Friday, May 04, 2007

THE MARWARIS

Neelima Dalmia Adhar is proud to be a Marwari; who would not? Belonging to a sub-community whose founding fathers came out of the arid desert wastes of Rajasthani villages, with little more than a kurta-dhoti to cover their bodies and a brass lota to carry water to wash their bottoms, to end up being among the richest of the rich in cities like Calcutta, Bombay and Madras. Most of them spent their youth in tumble-down havellis; they ended up in grand mansions with fleets of automobiles, private aircrafts and mistresses. They became household names all over the country: Birlas, Dalmias, Goenkas, Bangars, Rungtas, Lodhas, Jaipurias, Maheshwaris. They owned large tea estates, jute mills, manufactured armaments, automobiles, chemicals, sugar and they controlled banking, the stock markets, newspapers and more.

They also built temples, schools, colleges, planetaria and gave lavishly to charity. A few ventured into politics but soon discovered that it was more profitable to have MPs and MLAs on their pay-rolls to do their bidding than to join political parties. Some trod the straight and narrow path of rectitude; many more were ever willing to compromise their integrity by bribing ministers and officials to get their work done. Some were puritans and abstentious; a few profligate and reckless womanisers.

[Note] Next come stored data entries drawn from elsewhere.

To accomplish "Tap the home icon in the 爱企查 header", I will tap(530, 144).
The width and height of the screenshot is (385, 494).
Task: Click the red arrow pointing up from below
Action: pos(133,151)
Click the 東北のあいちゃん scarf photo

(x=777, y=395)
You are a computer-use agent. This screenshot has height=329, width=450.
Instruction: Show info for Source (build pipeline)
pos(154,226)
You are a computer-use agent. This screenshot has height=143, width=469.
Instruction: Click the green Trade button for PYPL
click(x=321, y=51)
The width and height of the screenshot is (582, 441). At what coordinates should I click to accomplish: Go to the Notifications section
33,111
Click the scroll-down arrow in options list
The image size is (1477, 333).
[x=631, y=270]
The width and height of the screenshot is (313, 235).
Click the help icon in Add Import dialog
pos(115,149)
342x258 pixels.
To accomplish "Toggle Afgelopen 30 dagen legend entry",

Neelima has a good sample in her father, Seth Ramakrishna Dalmia, who rose from nothing to dizzy heights of wealth and power, married six wives and sired a large brood of sons and daughters, and was caught in a scam and spent a few years in jail. Neelima wrote a vivid biography of her father: Father Dearest: the Life and Times of R.K. Dalmia.

She has enlarged her canvas to write about an extended Marwari millionaire family, Loya: Merchants of Death (Har Anand). One can see there are elements of her own and other Marwari families in it. She writes: “Three most powerful forces that are known to motivate human behaviour are sex, money and revenge.” So she gives you dollops of them in her novel. She does not spare her sub-community from the contempt with which others look down upon it. She writes: “The counterpart of the Jewish community of the West were the Marwaris of India who had traditionally been associated with profiteering and black marketing in essential commodities like wheat, sugar, newsprint and cement during and after the Second World War.”

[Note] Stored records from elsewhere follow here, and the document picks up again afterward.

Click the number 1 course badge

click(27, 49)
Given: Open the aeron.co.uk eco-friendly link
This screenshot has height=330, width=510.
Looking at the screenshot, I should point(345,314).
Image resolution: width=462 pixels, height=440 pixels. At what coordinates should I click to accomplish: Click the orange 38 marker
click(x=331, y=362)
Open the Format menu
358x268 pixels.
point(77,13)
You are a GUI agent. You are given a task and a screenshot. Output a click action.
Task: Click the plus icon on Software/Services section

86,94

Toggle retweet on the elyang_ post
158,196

Adhar writes at a breathless pace, every sentence overloaded with adjectives. She reads like a writer in a great hurry to get her book done. She now plans to write a definitive book on the Marwaris and her distinguished non-Marwari mother Dineshnandini, poet and novelist, who was awarded a Padma Bhushan shortly before she died. Neelima will have no problem finding a publisher for her future works as her mother’s charitable trust provides publishing manuscripts chosen by her. (KUSHWANT SINGH)

New definitions

WTO: Not World Trade Organisation, but the World Tour Organiser, somebody who has wheels-on-feet, is peripatetic, starts planning next trip even before the first one is over, the kind you find in Udyog Bhawan and South/North Block.

DNA: Not deoxyribonucleic acid, but Dropper of Names, is at ease only when his famous ‘contacts’ have been cited.

GE: Not General Electric Company, but somebody with a Glad Eye, even in the workplace, which is of sweeping interest.

BJ: Not Blow Job, but Bhut Jolokia, somebody whose choice of words make his tongue explosive, like the hottest chilli in the world from northeast India.